So, since I stopped blogging every day, I’ve felt so guilty! I feel like I already let myself down, but really I haven’t.. I didn’t really decide ahead of time how long I’d do the project, I didn’t really commit to 30 days or a year or whatever.. Though I think it would be really neat to do a year, my lifestyle and committments are not condusive to that! I am thinking that what I’d like to do is take photos weekly. I already told you guys that, but I felt like I needed to blog again, I got so use to blogging every day for about 2 weeks and I guess it became habit and I miss it… wierd huh! So This is my just checking in.

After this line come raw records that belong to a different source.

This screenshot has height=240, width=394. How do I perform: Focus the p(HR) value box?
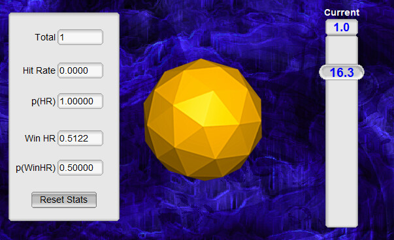click(80, 101)

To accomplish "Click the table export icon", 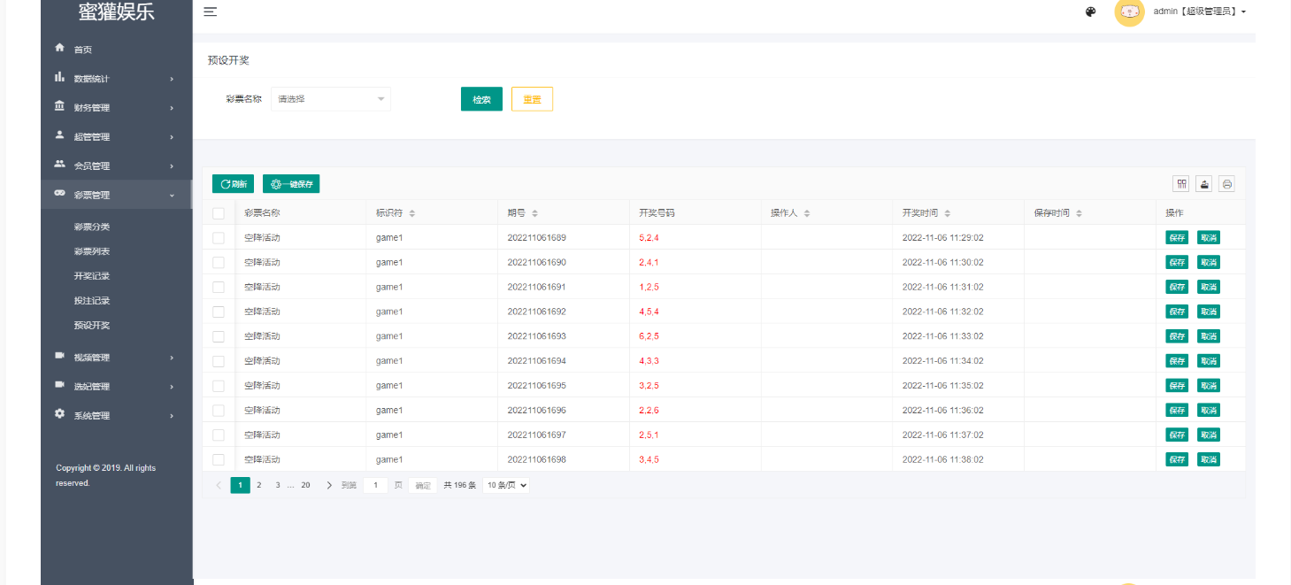I will (1203, 183).
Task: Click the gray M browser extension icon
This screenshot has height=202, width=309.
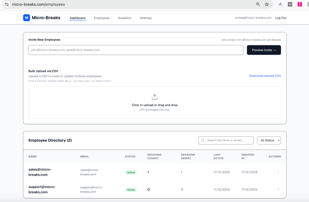Action: pos(290,5)
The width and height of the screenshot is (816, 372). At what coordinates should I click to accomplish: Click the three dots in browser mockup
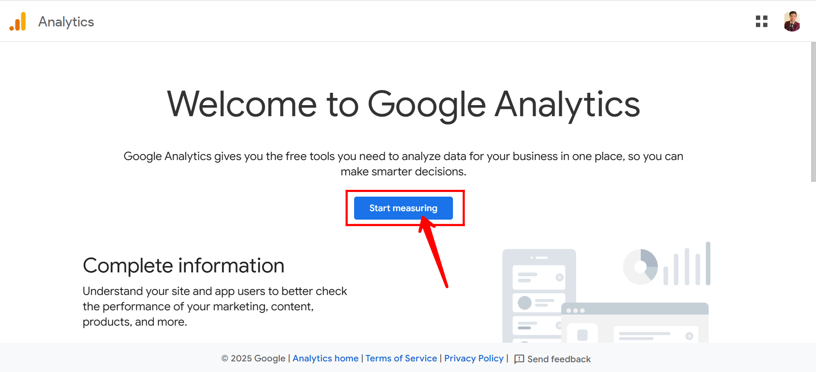click(x=575, y=311)
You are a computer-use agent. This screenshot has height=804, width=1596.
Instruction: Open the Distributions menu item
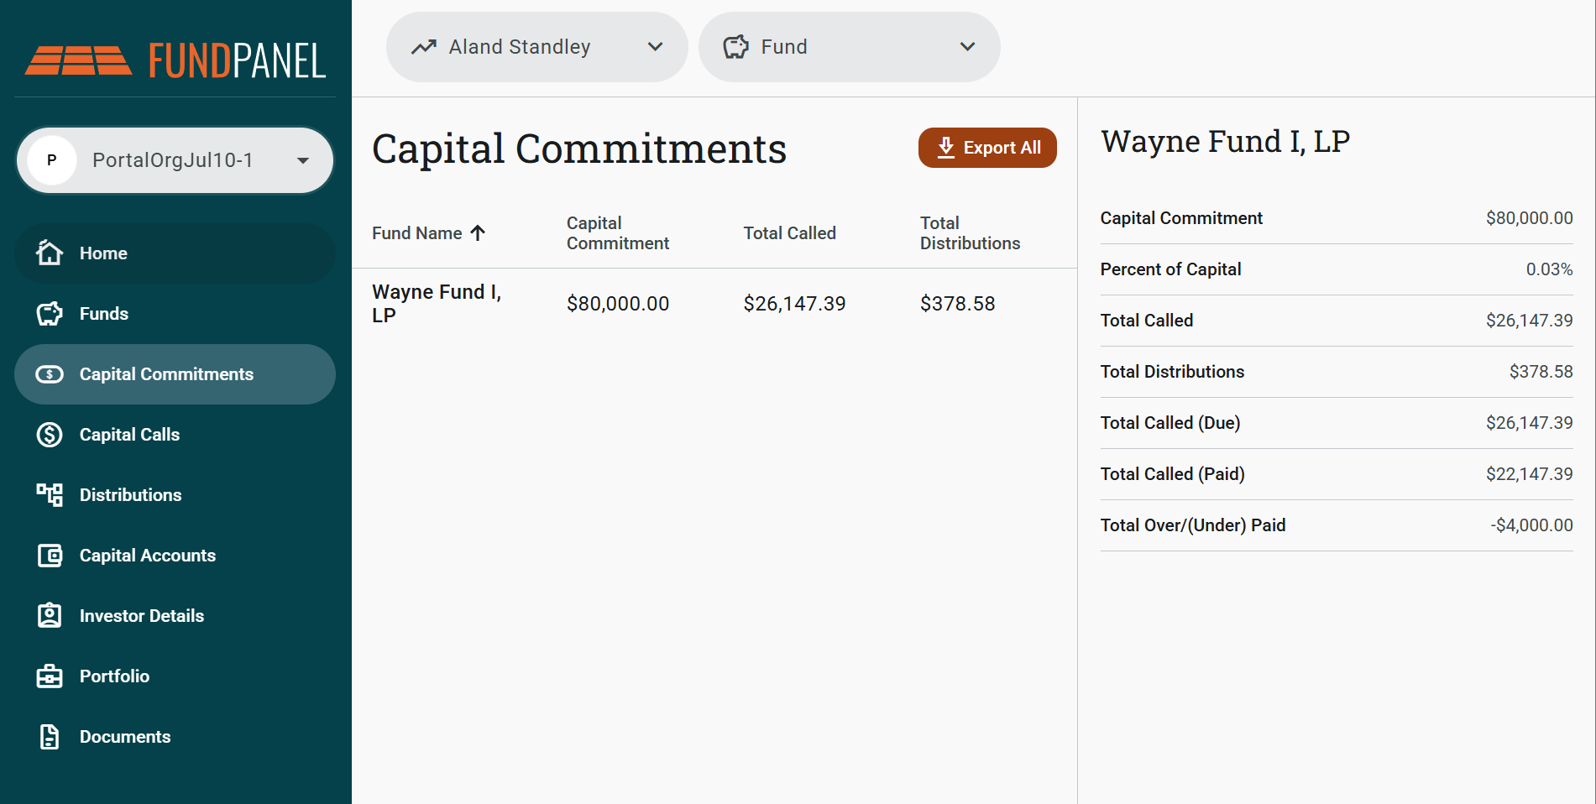click(x=175, y=495)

My poor baby is sick today, he had to get a shot, that would have been a picture, him looking at the needle, but i couldn’t do that, i had to hold him tight and down he was not happy about that! Plus, somethings, I just am not yet comfortable shooting.. My husband says some things are too sacred to photograph.. I am not sure I agree, I think everything in life should and can be documented in a sensitive and appropriate way. I may not be the one to do it, but I still think that it can still be done.

I’m sharing a photo today, I am not sure how to start the week or when the next week is, I think I’ll just come in and post when I get photos that I want to post, and not really have a “SET” day i’m posting, it takes a little pressure off that way. I mean, why does it have to be so regimented if its my project anyway? I’ll have plenty PLENTY of projects starting next week that I have deadlines for . This project I want freedom and ability to come in and post as I can/want to.

Logan lost TWO teeth in one day a couple days ago and here’s him waking up and finding the money from the tooth fairy.. poor baby he’s not too happy since he was pretty sick 🙁 I don’t really remember believing in the tooth fairy but surely I did! I got plenty of reminders on the days he lost his teeth, “Don’t forget to make sure the tooth fairy comes Katrina”… yes thanks everyone, i did my best! 🙂 Plus i am not really sure I want to continue to do the tooth fairy, we told them the truth about Santa not being real, so why keep up the lie about the tooth fairy, thats even creepier to me that something comes in to a room and puts money by MY HEAD! i am not sure I like this tradition! Least santa stays downstairs by the tree! Lol!

Well, like I said, I’m starting to feel the pressure of school coming next week, trying to wrap up some sessions I’ve recently done for Boudoir for Valentines Day, so I am pretty busy doing that and being mommy and daddy! I also feel like I’ve failed in this project, but I just don’t know what else to do to keep it fresh, do I keep shooting just like I have been, is that going to provide enough variety to put together, or is it going to be just more and more toy shots and that sort of thing.. I like the ideas coming in, thank you, the more the better! I’m running a little dry lately.